◆ SOAL SINGKAT 1 ◆
Bisakah paragraf yang diawali "Bahan galian seringkali" dalam kutipan tentang pertambangan ditulis ulang sebagai daftar tanpa menghilangkan fakta utamanya?
◆ SOAL SINGKAT 2 ◆
Dapatkah Anda menuliskan kembali kata demi kata bagian kutipan tentang pertambangan yang dimulai dengan "Klasifikasi Bahan Tambang" dan berlanjut hingga "atau batuan ornamen."?

◆ KUTIPAN PILIHAN ◆

↓

Kegiatan  pertambangan,  selain  menimbulkan dampak  lingkungan, ternyata menimbulkan dampak sosial yang komplek. Oleh sebab itu,   AMDAL suatu kegiatan pertambangan harus dapat menjawab dua tujuan pokok (World Bank,
1998):
1. Memastikan   bahwa   biaya   lingkungan,   sosial   dan   kesehatan dipertimbangkan dalam menentukan kelayakan ekonomi dan penentuan alternatif kegiatan yang akan dipilih.
2.  Memastikan   bahwa   pengendalian,   penge-lolaan,   pemantauan   serta
langkah-langkah  perlindungan  telah  terintegrasi  di  dalam  desain  dan implementasi proyek serta rencana penutupan tambang.

Klasifikasi Bahan Tambang

Bahan galian seringkali  dibedakan menjadi tiga kelompok besar, yakni bahan galian metalliferous, nonmetalliferous dan bahan galian yang digunakan untuk bahan bangunan atau batuan ornamen.

↑

◆ CUPLIKAN DATA ◆
↓

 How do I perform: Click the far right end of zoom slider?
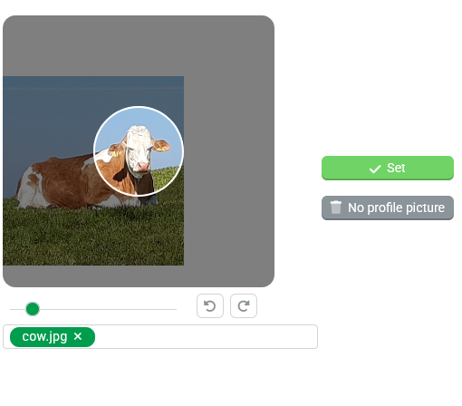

↑

◆ JAWABAN LENGKAP 1 ◆
Bahan galian sering dibedakan menjadi tiga kelompok besar:
- bahan galian metalliferous
- bahan galian nonmetalliferous
- bahan galian untuk bahan bangunan atau batuan ornamen

◆ JAWABAN LENGKAP 2 ◆
Klasifikasi Bahan Tambang

Bahan galian seringkali  dibedakan menjadi tiga kelompok besar, yakni bahan galian metalliferous, nonmetalliferous dan bahan galian yang digunakan untuk bahan bangunan atau batuan ornamen.